▶ Task statement
Below are the records; give again exactly the line with "Task: Click the video play button", the line with "Given: Click the 备注 field label", and each line that lies between them, and nothing besides.
═════ The records
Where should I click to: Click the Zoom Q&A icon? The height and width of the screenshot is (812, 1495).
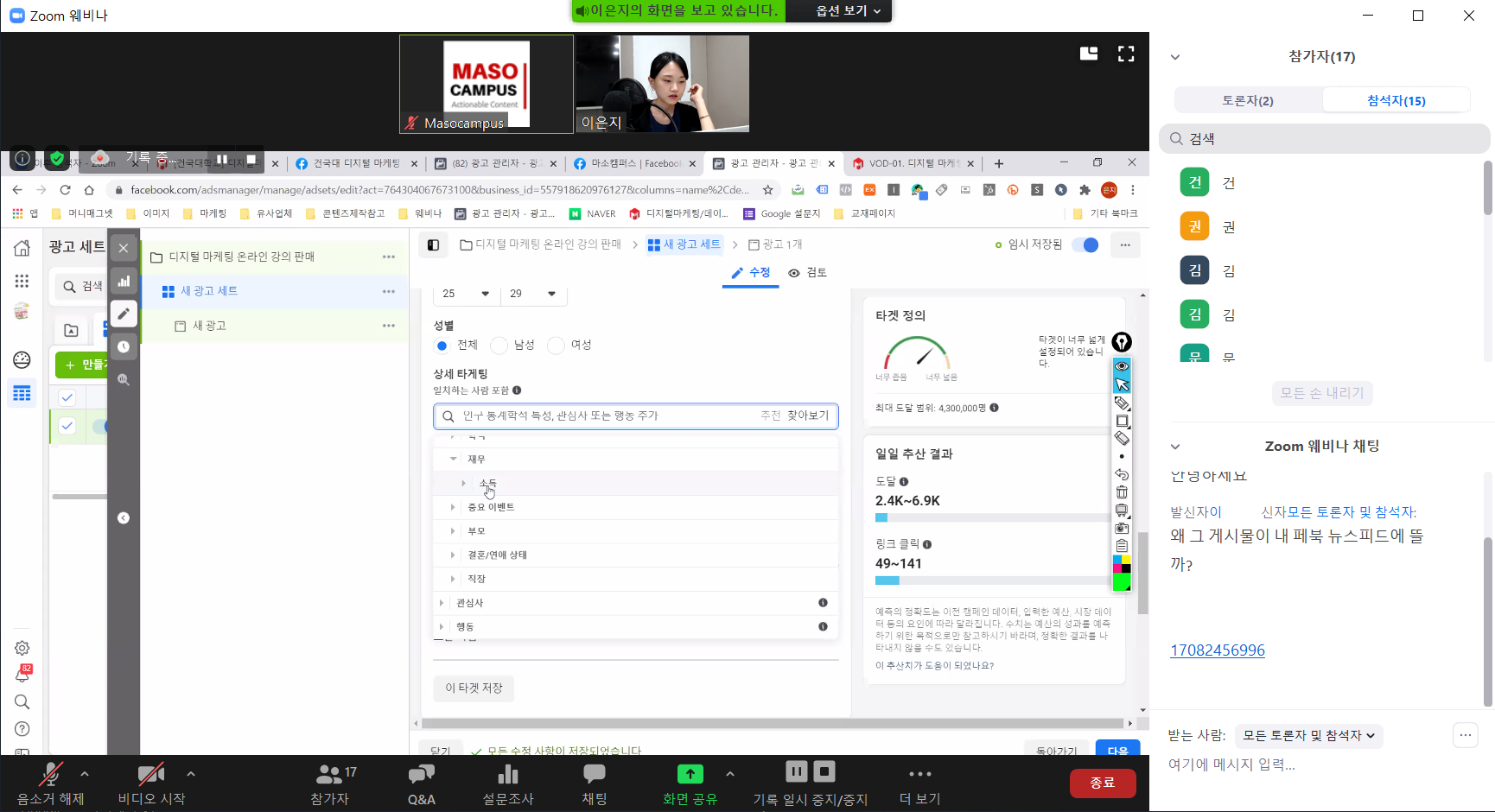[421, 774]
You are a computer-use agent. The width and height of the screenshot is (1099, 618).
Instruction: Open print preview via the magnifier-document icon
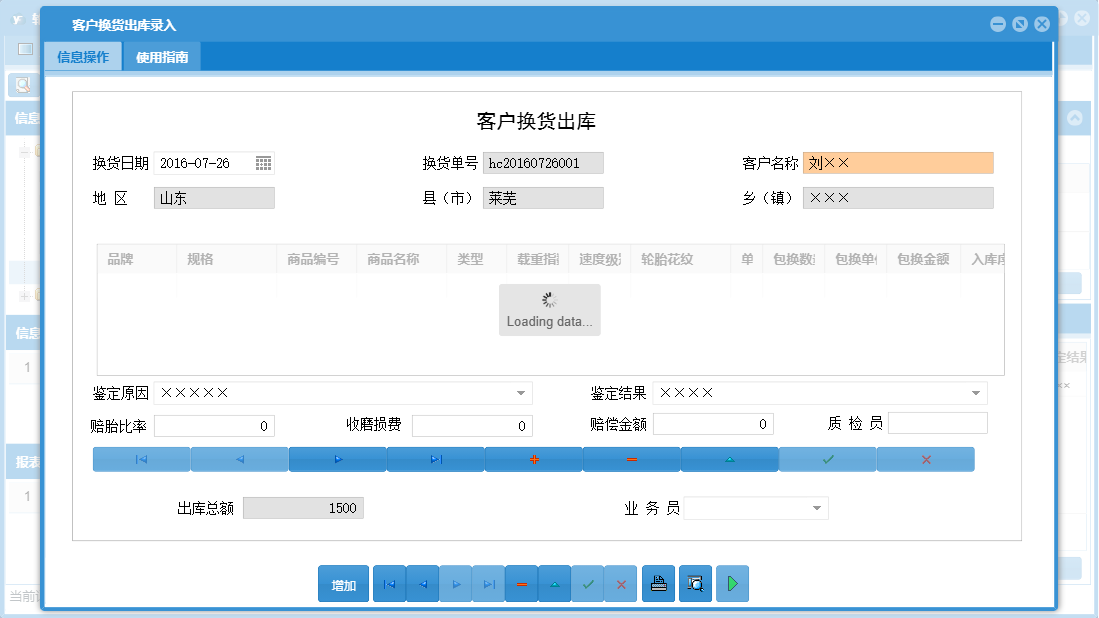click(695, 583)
══════════
═════ The records
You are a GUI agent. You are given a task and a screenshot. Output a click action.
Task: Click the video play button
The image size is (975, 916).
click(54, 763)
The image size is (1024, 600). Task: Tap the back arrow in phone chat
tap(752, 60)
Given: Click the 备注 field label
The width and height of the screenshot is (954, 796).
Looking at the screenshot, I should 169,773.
══════════
═════ The records
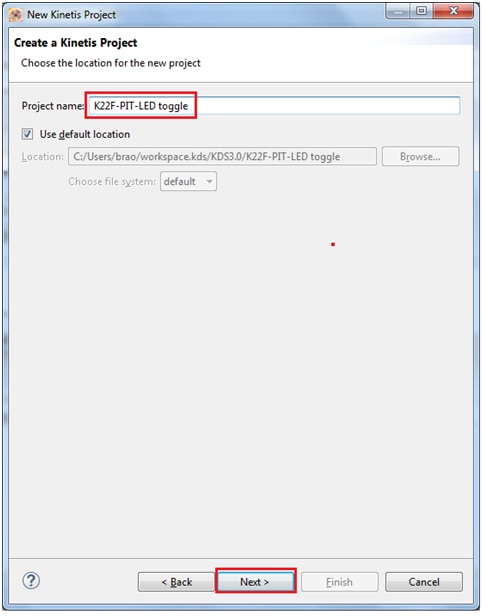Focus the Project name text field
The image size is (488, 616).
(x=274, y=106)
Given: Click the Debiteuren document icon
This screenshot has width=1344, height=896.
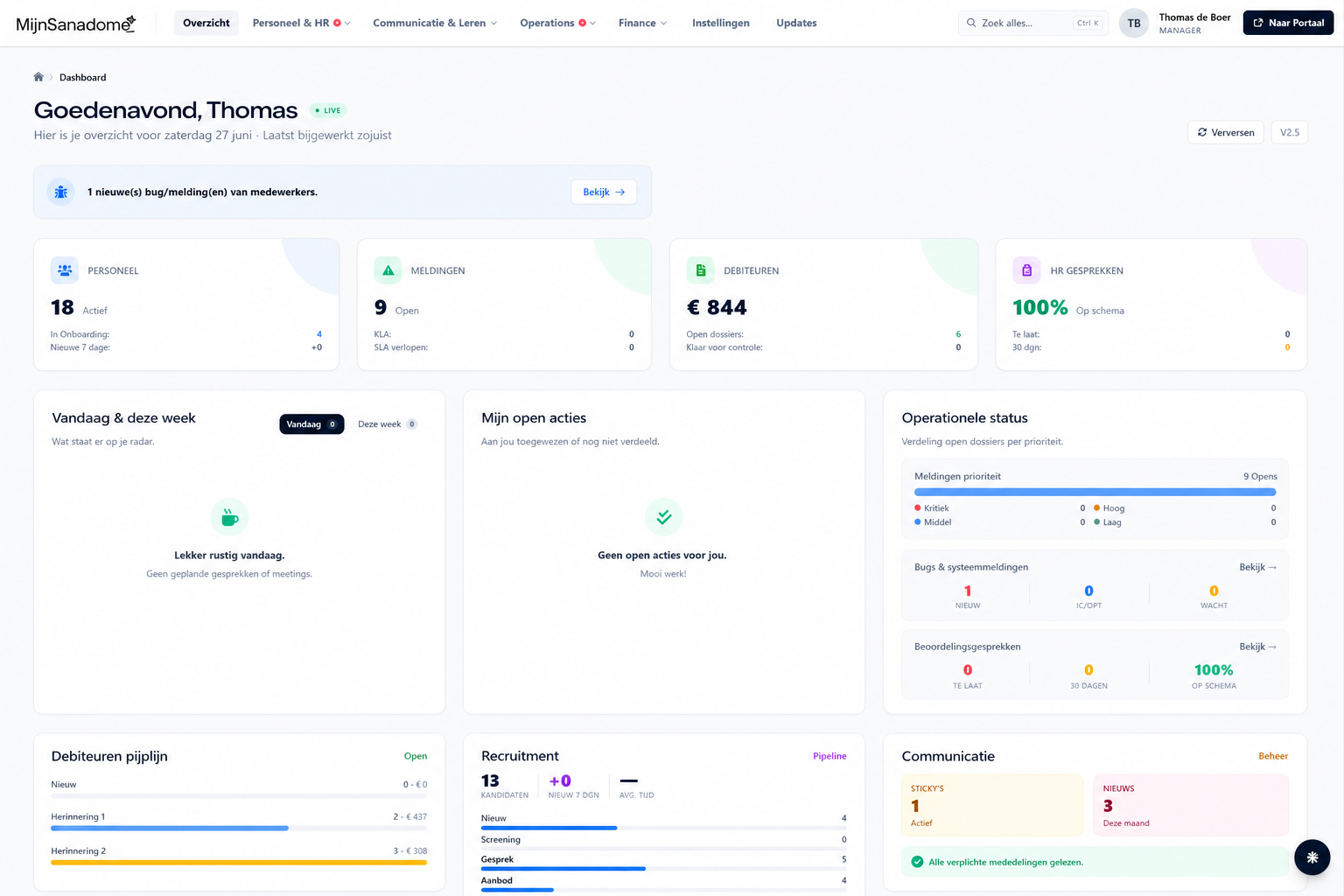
══════════
▶ Exercise output
Task: Click the video play button
The image size is (975, 916).
click(54, 763)
The image size is (1024, 600). Task: Tap the back arrow in phone chat
tap(752, 60)
Given: Click the 备注 field label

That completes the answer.